Delirium doesn’t bring any peace or meaning, whereas ELDVs do. If you’re dying, it makes sense that what you dream about has a broad perspective. But I don’t think patients can orchestrate all the events that happen in this type of dream or vision. They can’t really orchestrate their own forgiveness. If they could, they would have done it at any point in their life. There’s so much that happens within an ELDV that can’t be explained. Mothers who get to hold their deceased children—they’ve longed, sorrowed, suffered for that for 50 years. But it didn’t occur as real to them as it does right before they die.

How can caregivers and family members better handle ELDVs?

Dying is isolating, and it’s only made more isolating by not talking about it. A lot of people are probably having these experiences and don’t connect dots. Other people don’t report them, deliberately, for fear of being ridiculed. What if you gave them permission? And said, “It’s unbelievably common for people to relive past events and see people you’ve loved before.” To give them permission and support, and even to inquire about what they’re feeling and seeing, is a good thing. It’s one of those things that bring people closer to the bedside, not farther away.

What’s surprised you most about your research?

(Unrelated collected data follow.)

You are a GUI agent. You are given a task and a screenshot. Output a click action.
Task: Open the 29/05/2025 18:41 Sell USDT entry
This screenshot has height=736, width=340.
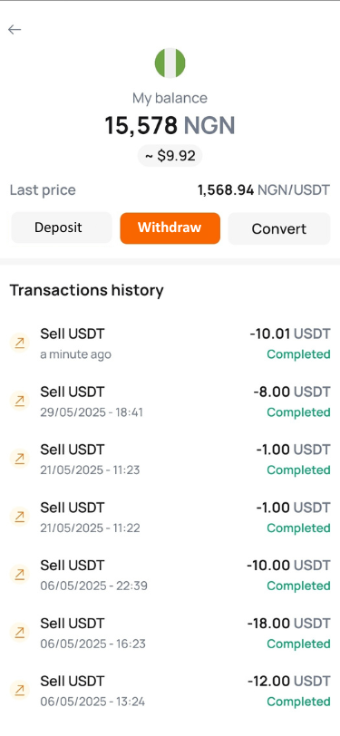[x=170, y=402]
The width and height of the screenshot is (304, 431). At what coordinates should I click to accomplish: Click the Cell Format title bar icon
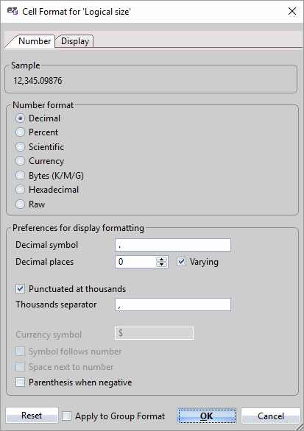pos(13,11)
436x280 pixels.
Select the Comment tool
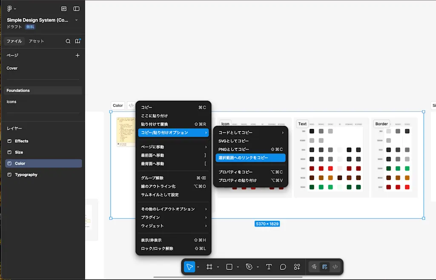click(x=283, y=267)
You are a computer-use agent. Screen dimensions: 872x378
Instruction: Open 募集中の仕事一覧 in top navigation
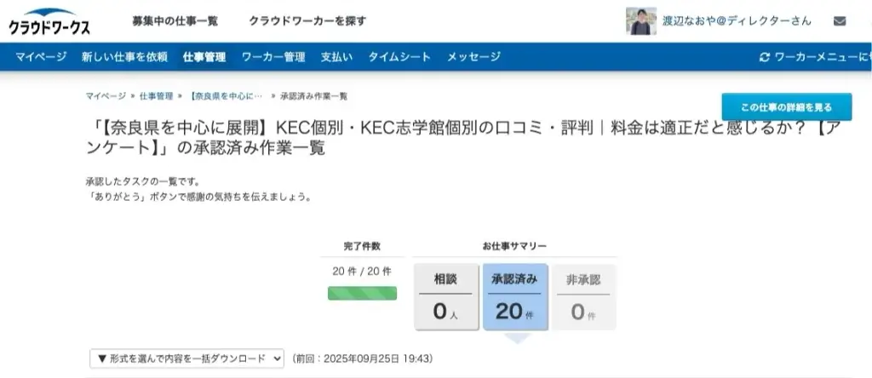pos(174,20)
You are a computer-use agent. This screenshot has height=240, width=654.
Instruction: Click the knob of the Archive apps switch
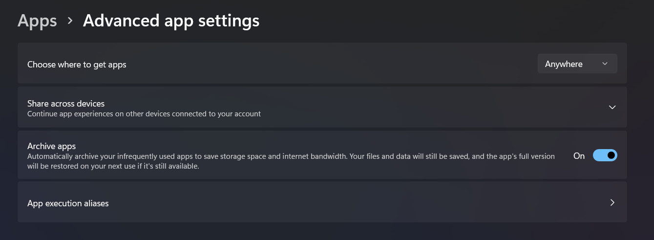pyautogui.click(x=611, y=155)
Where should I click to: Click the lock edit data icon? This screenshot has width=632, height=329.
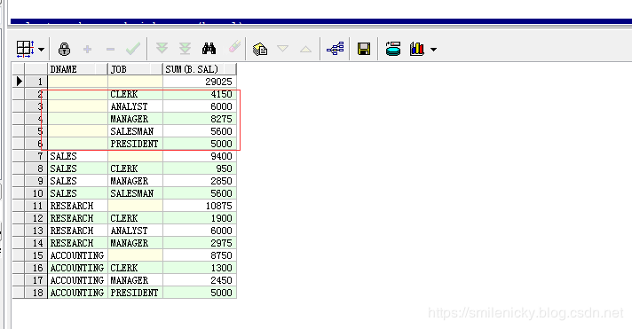pyautogui.click(x=64, y=49)

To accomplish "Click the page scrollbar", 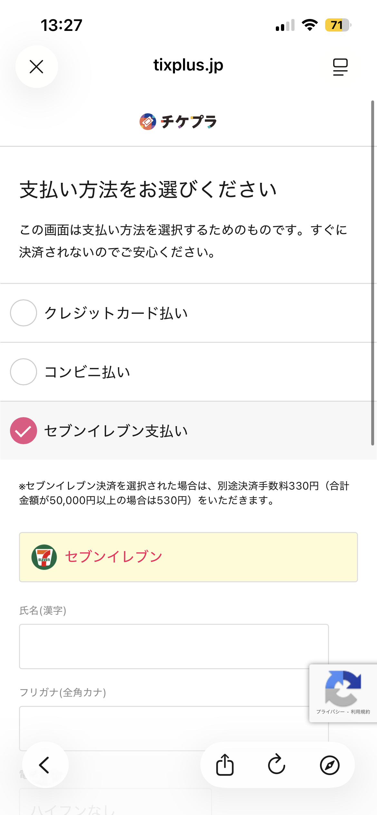I will coord(372,273).
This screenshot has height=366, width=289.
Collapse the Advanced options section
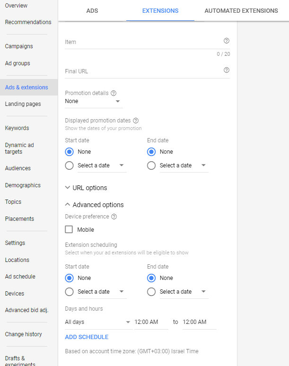coord(94,205)
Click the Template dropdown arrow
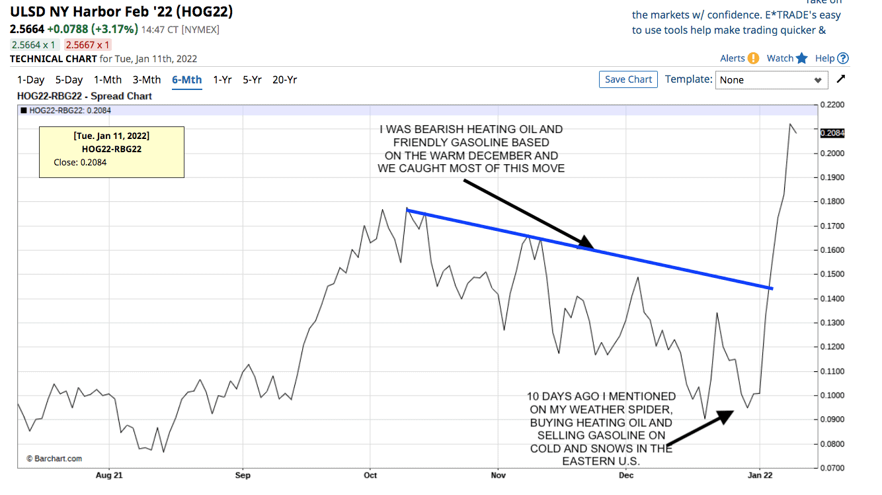The width and height of the screenshot is (882, 495). click(x=819, y=80)
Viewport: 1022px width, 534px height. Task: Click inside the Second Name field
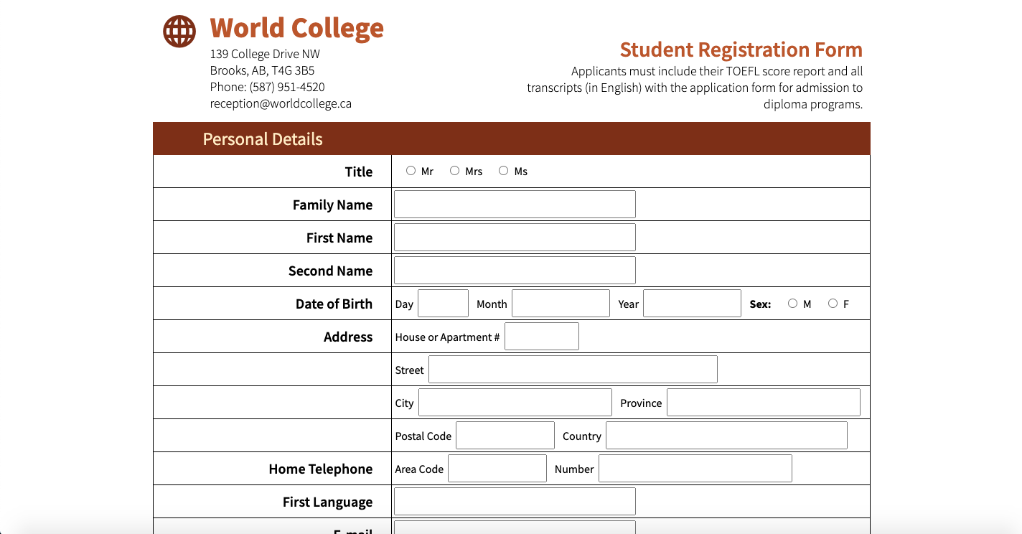coord(514,270)
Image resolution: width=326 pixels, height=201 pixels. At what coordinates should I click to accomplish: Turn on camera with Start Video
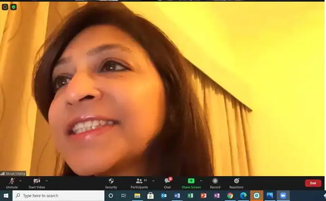pyautogui.click(x=37, y=183)
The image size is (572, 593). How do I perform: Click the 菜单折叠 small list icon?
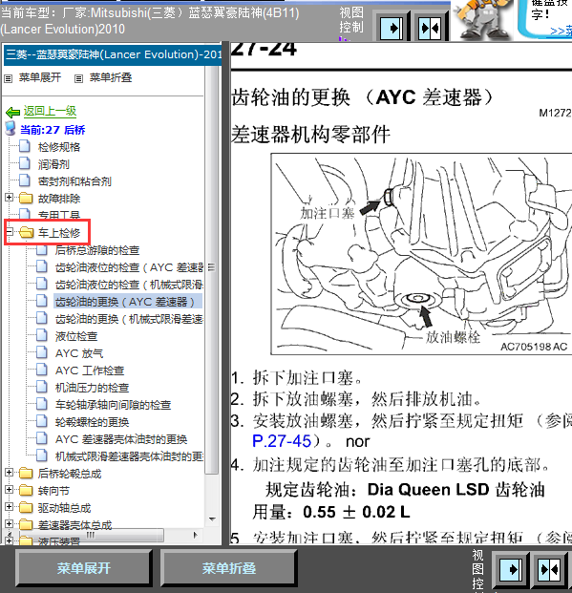(x=78, y=78)
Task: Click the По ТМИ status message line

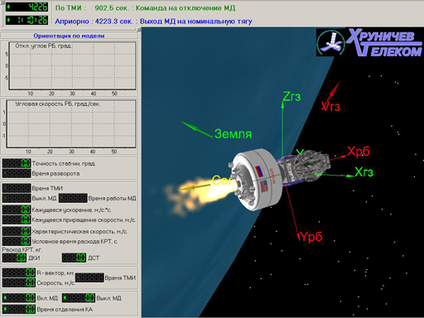Action: [x=145, y=7]

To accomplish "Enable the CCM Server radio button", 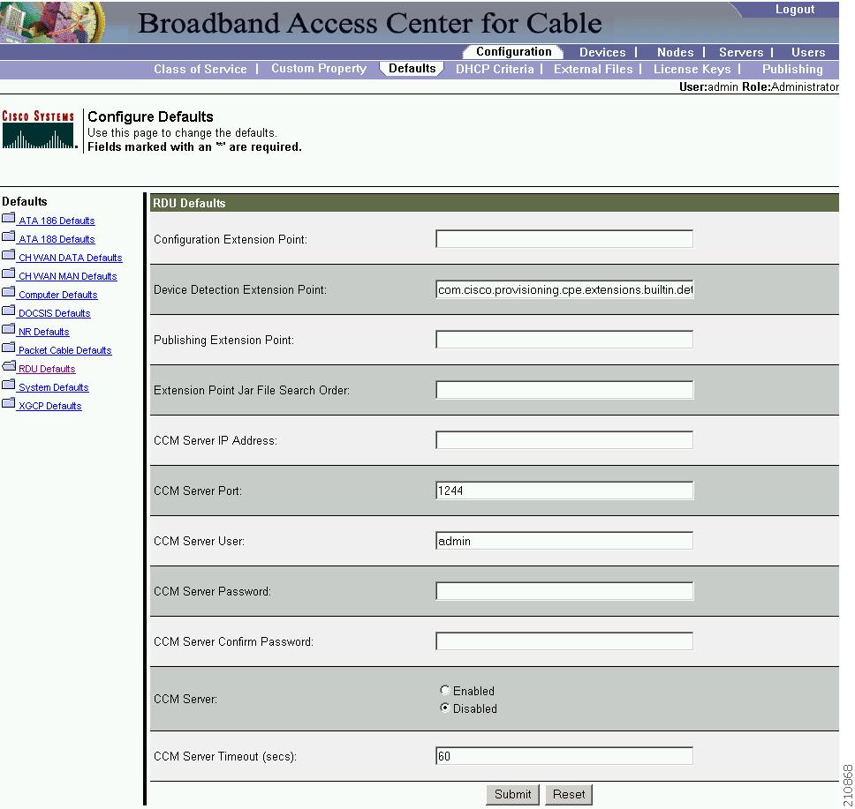I will (447, 691).
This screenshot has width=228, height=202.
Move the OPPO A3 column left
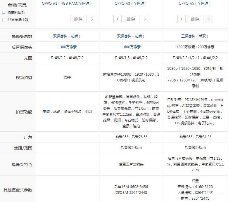tap(118, 19)
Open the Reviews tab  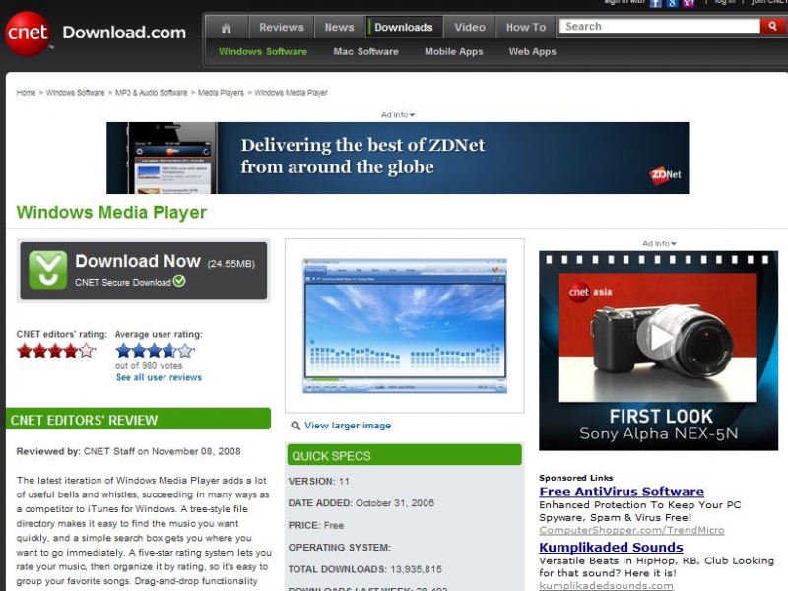281,28
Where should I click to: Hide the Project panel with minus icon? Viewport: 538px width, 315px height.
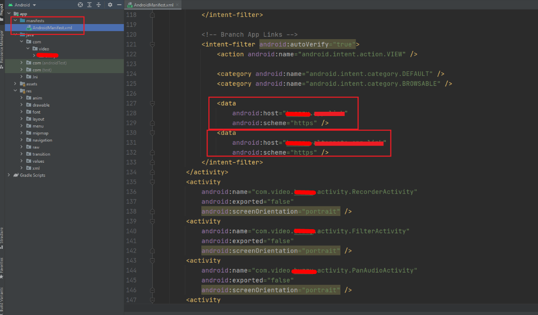pos(118,5)
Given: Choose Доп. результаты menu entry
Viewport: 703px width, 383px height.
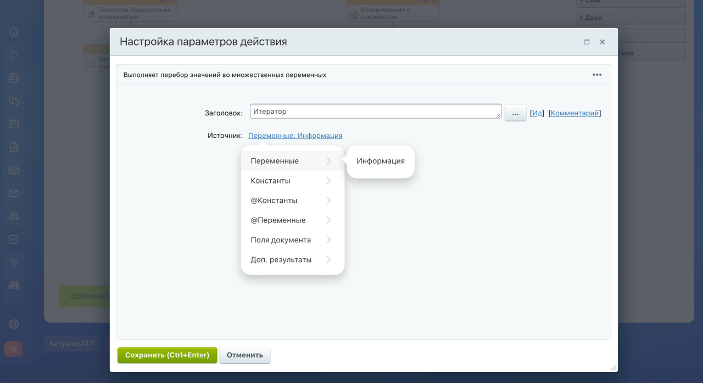Looking at the screenshot, I should [292, 260].
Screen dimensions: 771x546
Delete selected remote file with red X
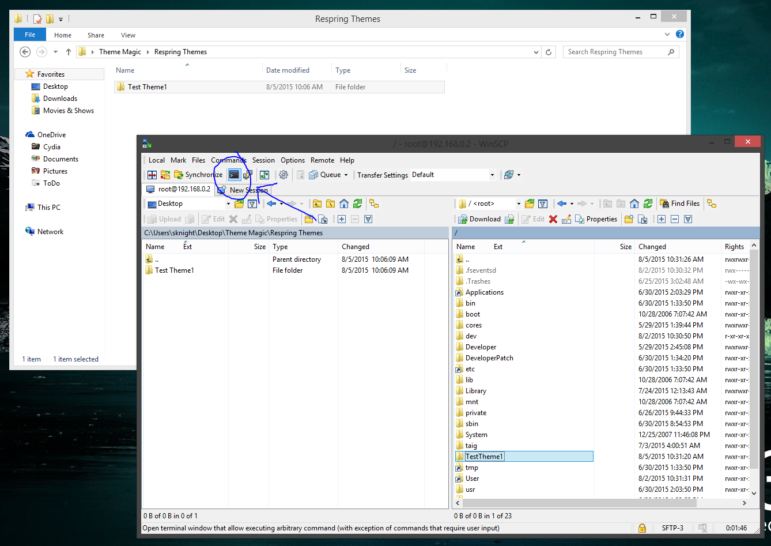click(553, 219)
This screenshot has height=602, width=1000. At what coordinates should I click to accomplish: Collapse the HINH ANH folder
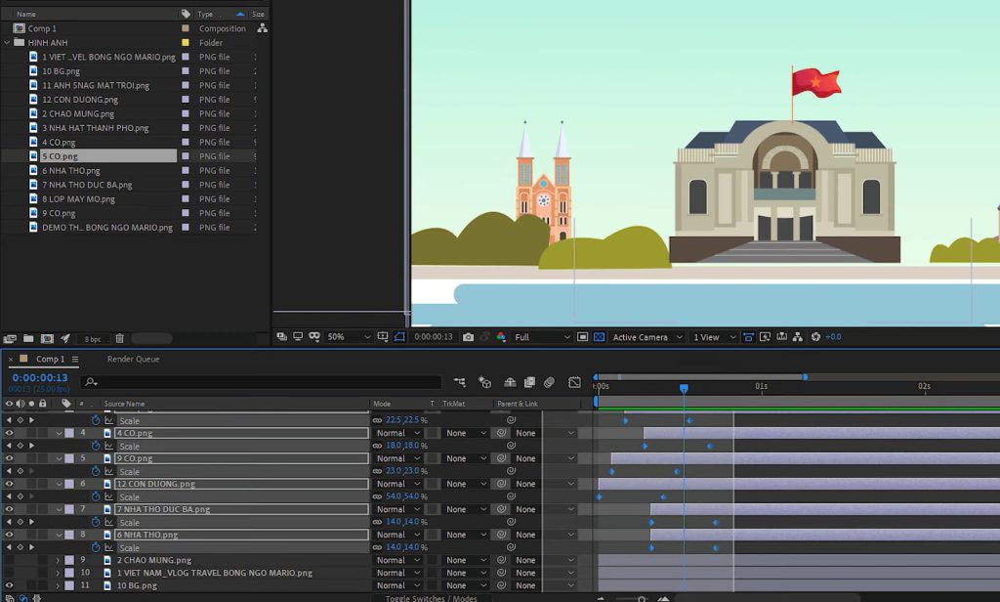click(9, 42)
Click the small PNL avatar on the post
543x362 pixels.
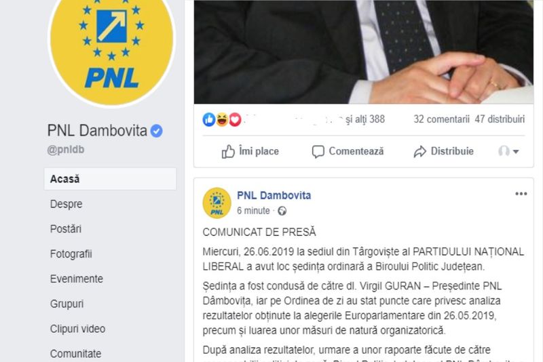point(217,203)
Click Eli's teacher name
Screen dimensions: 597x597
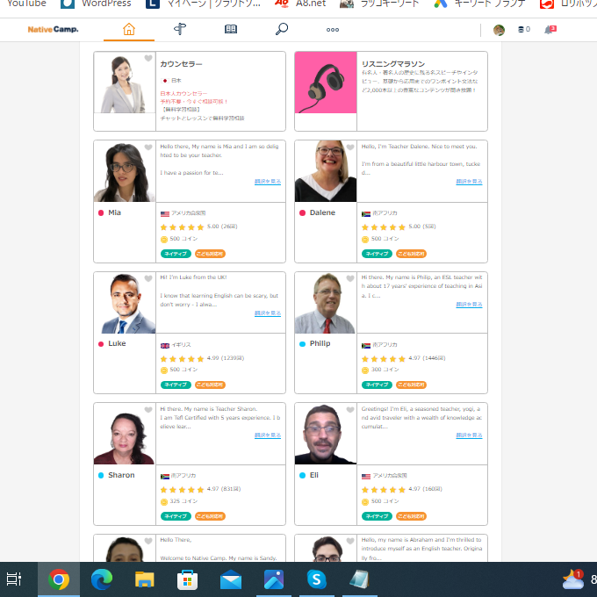tap(313, 475)
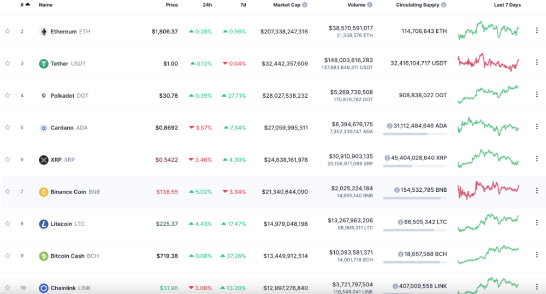Screen dimensions: 546x294
Task: Click the Polkadot coin logo icon
Action: click(44, 96)
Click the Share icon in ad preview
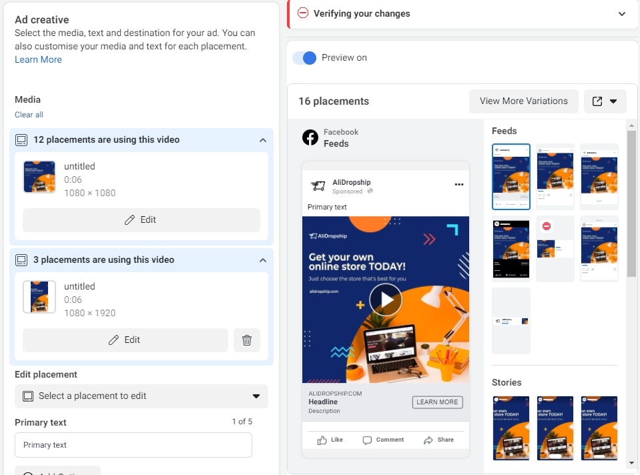Screen dimensions: 640x475 coord(428,440)
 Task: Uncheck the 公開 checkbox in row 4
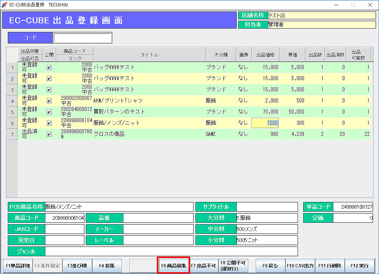point(49,101)
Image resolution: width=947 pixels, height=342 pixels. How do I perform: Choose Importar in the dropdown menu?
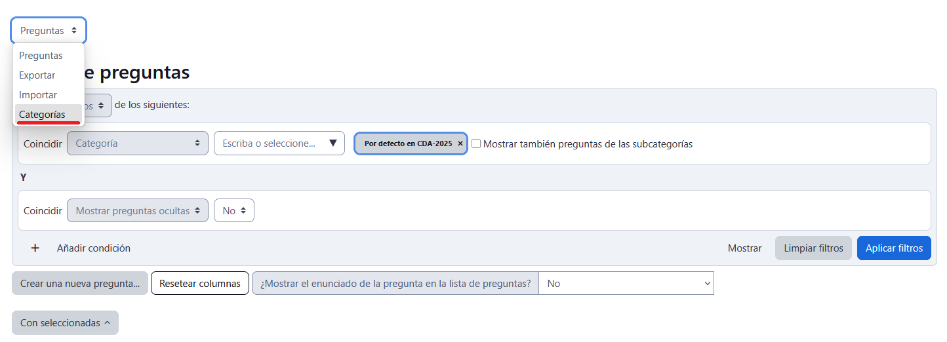click(38, 95)
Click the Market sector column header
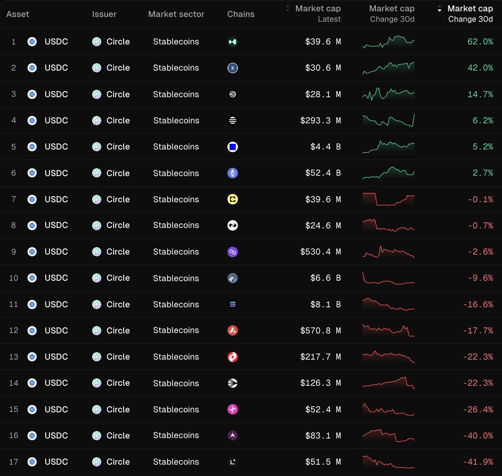 (x=176, y=14)
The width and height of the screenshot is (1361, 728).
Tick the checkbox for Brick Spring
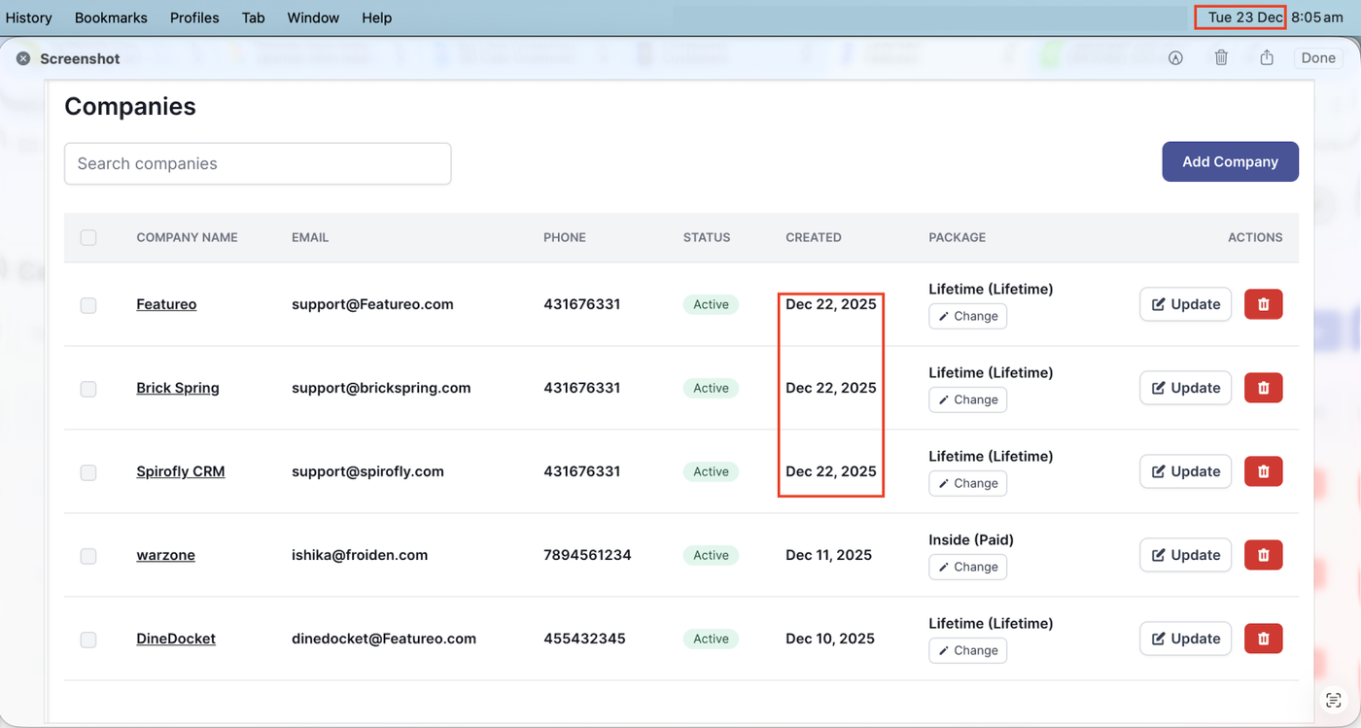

The theme of love. How, when a dying person dreams, their source of love excludes the person who didn’t love them correctly and only includes the person who loved them well. There’s this natural journey toward less of a mixed picture of wrong and right. More of just love and forgiveness. A patient had six siblings. One was really cruel to him. In his dreams, the bullying sibling is absent. In the end, it’s almost like you drive away the bad and you brighten up the good.

Are you less afraid of death now?

There’s something that’s anticipatory about it now. I’ve seen thousands of people reunited with the people that they love. I can’t say it hasn’t affected me. I can’t explain some things, but I can’t dismiss them. There’s much more grace in dying than one would assume. Much more love. That tells me that people who are lost aren’t really lost.